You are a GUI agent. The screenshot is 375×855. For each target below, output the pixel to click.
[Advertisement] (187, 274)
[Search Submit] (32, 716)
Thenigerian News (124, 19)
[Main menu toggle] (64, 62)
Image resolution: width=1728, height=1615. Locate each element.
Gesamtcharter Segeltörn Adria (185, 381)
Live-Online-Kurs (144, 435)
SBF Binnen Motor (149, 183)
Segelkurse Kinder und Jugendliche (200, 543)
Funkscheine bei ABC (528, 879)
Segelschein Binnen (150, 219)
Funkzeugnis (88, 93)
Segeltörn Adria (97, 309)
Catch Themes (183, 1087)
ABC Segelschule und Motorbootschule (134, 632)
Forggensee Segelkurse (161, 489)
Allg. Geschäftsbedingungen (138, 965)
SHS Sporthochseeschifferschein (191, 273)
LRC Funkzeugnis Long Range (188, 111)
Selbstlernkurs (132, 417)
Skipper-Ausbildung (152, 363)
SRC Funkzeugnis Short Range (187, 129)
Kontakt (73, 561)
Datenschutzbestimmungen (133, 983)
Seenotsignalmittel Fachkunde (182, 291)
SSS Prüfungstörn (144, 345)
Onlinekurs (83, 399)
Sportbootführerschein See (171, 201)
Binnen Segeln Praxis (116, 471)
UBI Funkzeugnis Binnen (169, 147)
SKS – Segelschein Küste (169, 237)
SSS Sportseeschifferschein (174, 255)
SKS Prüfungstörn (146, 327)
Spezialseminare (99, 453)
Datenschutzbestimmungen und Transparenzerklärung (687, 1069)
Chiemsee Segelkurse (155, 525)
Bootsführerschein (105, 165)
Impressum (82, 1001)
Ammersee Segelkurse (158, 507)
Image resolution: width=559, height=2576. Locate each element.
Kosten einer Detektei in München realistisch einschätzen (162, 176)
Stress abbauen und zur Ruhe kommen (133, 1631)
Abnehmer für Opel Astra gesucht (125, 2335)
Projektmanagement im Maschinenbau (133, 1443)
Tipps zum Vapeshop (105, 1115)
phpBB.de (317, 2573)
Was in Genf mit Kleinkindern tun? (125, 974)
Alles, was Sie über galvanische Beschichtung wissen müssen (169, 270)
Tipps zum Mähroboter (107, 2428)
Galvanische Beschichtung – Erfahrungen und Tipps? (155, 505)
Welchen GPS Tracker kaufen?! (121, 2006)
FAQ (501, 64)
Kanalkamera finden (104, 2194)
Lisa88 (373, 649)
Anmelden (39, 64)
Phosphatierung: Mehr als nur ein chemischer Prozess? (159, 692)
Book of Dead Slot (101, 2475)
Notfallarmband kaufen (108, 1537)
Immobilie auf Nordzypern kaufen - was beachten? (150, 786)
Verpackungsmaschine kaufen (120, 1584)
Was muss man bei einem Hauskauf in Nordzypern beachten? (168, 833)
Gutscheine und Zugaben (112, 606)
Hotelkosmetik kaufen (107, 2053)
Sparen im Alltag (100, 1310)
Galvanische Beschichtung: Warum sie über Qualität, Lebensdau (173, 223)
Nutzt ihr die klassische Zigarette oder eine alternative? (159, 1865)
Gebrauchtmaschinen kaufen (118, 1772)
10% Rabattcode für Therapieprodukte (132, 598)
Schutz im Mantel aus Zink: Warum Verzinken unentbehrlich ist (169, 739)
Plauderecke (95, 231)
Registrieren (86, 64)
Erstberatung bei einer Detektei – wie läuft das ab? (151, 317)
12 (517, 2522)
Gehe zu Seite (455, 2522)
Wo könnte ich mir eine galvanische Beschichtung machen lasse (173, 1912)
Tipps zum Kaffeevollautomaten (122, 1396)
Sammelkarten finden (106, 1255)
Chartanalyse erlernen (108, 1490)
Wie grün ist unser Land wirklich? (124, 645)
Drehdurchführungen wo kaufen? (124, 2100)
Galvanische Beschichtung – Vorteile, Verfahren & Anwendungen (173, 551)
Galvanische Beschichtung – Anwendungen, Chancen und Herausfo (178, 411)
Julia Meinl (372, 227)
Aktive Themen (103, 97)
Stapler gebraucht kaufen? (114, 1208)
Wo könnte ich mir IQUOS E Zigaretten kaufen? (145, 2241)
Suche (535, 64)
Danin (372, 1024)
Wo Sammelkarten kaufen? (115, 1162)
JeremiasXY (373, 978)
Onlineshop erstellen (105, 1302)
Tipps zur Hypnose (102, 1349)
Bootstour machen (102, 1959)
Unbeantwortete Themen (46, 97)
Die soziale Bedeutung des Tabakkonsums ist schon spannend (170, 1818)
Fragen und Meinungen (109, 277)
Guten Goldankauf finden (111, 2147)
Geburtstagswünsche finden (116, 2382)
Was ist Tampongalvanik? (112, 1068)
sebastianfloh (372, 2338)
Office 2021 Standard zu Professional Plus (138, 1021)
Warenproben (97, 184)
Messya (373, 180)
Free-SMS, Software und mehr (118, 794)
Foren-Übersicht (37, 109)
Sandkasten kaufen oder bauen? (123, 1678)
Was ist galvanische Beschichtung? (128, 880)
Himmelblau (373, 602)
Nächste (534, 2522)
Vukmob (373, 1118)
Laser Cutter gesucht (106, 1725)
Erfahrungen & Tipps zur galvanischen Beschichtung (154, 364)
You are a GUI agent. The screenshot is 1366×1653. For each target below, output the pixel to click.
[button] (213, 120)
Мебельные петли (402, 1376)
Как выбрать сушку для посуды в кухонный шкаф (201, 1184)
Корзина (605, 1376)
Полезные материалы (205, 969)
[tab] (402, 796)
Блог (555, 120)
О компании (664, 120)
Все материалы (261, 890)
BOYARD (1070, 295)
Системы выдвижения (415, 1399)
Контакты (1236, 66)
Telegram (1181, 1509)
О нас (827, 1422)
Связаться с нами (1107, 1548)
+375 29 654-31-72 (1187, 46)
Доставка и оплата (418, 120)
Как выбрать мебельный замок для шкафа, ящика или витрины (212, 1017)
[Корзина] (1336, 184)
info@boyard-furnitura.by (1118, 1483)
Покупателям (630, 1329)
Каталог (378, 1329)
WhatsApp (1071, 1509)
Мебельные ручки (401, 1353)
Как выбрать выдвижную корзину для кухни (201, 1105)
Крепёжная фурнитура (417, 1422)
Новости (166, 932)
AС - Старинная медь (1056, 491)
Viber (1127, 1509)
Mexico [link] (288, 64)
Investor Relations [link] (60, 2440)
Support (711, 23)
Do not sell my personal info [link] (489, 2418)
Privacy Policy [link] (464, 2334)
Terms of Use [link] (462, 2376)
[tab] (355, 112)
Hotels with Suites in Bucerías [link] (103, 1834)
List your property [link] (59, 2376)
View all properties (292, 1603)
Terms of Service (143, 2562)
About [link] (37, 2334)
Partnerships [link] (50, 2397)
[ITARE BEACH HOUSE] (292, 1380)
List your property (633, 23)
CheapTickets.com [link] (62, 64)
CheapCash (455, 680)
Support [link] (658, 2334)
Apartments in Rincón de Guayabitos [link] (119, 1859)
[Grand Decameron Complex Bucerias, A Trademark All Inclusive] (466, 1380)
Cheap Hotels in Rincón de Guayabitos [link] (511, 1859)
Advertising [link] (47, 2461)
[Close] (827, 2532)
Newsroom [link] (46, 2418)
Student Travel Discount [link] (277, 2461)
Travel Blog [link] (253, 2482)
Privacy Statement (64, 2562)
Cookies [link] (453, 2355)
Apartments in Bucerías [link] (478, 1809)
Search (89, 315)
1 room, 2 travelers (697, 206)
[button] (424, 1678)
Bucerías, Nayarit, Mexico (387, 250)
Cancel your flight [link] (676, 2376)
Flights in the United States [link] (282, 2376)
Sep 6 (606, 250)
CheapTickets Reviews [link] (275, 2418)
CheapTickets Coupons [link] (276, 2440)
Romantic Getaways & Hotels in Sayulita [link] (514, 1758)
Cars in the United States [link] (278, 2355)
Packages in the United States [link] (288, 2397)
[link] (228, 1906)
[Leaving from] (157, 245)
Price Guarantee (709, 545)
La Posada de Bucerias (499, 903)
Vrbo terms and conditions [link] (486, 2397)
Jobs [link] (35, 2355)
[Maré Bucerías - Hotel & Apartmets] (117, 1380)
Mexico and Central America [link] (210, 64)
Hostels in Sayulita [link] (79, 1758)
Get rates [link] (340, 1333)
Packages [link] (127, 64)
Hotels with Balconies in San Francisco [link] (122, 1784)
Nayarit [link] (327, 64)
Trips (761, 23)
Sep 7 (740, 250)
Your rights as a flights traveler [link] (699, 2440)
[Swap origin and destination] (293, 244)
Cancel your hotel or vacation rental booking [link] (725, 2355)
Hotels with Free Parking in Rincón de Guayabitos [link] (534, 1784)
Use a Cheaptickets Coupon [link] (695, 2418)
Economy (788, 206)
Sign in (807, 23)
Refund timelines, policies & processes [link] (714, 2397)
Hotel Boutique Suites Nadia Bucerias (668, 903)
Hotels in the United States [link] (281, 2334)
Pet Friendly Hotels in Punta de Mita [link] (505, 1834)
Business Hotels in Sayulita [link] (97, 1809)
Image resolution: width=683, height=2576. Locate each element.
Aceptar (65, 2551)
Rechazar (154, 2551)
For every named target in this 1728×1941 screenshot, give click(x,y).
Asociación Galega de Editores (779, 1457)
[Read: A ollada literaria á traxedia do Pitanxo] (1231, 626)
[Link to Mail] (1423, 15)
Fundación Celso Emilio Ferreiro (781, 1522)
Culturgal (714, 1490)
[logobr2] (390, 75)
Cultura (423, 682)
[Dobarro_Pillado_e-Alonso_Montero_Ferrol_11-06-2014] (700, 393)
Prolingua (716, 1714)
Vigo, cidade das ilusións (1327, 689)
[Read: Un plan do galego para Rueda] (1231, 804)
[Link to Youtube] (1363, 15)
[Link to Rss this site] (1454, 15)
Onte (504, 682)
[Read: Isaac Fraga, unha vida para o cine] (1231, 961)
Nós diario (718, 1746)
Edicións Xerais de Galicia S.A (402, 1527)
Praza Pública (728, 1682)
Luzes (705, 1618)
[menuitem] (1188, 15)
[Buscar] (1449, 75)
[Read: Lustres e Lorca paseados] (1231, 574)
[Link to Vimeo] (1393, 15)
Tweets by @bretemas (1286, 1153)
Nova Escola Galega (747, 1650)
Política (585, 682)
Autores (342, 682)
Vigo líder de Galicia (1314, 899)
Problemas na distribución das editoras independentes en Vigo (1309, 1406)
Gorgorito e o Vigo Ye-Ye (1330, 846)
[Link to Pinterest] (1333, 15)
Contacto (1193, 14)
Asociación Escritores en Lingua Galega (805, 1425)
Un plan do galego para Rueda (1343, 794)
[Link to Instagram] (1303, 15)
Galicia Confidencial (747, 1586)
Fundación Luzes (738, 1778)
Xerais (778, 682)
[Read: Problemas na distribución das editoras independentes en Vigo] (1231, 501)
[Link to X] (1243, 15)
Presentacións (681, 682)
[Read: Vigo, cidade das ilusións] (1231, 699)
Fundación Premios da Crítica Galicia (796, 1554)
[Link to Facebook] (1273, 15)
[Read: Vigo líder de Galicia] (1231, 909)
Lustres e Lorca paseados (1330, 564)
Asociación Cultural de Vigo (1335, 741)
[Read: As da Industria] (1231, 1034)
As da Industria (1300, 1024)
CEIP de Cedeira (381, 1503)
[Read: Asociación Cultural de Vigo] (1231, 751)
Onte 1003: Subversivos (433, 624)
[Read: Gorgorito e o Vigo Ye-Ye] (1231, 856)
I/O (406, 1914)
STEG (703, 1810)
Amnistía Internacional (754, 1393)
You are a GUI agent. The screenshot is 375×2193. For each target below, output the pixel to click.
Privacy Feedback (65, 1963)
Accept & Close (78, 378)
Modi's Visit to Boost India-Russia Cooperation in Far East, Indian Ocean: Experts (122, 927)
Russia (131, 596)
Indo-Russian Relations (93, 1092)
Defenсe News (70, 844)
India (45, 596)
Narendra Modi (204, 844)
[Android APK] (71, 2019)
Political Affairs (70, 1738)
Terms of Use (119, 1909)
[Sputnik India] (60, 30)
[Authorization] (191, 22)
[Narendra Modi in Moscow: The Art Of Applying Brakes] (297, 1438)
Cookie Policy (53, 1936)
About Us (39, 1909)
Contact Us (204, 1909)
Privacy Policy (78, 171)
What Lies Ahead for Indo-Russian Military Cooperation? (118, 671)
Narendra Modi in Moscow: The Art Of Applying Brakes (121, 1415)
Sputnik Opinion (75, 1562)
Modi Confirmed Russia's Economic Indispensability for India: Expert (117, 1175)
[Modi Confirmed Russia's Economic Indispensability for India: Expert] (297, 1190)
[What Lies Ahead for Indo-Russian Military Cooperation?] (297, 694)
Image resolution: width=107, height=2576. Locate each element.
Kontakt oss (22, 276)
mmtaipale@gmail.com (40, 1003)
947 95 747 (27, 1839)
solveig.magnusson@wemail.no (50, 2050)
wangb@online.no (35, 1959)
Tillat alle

============

Only one part of the material above is to be transcribed, namely the lines starting with the line that has "Asociación Cultural de Vigo (1335, 741)" and going on through the line that has "[Authorization] (191, 22)", exactly as they stand.

Asociación Cultural de Vigo (1335, 741)
[Read: As da Industria] (1231, 1034)
As da Industria (1300, 1024)
CEIP de Cedeira (381, 1503)
[Read: Asociación Cultural de Vigo] (1231, 751)
Onte 1003: Subversivos (433, 624)
[Read: Gorgorito e o Vigo Ye-Ye] (1231, 856)
I/O (406, 1914)
STEG (703, 1810)
Amnistía Internacional (754, 1393)
You are a GUI agent. The screenshot is 375×2193. For each target below, output the pixel to click.
Privacy Feedback (65, 1963)
Accept & Close (78, 378)
Modi's Visit to Boost India-Russia Cooperation in Far East, Indian Ocean: Experts (122, 927)
Russia (131, 596)
Indo-Russian Relations (93, 1092)
Defenсe News (70, 844)
India (45, 596)
Narendra Modi (204, 844)
[Android APK] (71, 2019)
Political Affairs (70, 1738)
Terms of Use (119, 1909)
[Sputnik India] (60, 30)
[Authorization] (191, 22)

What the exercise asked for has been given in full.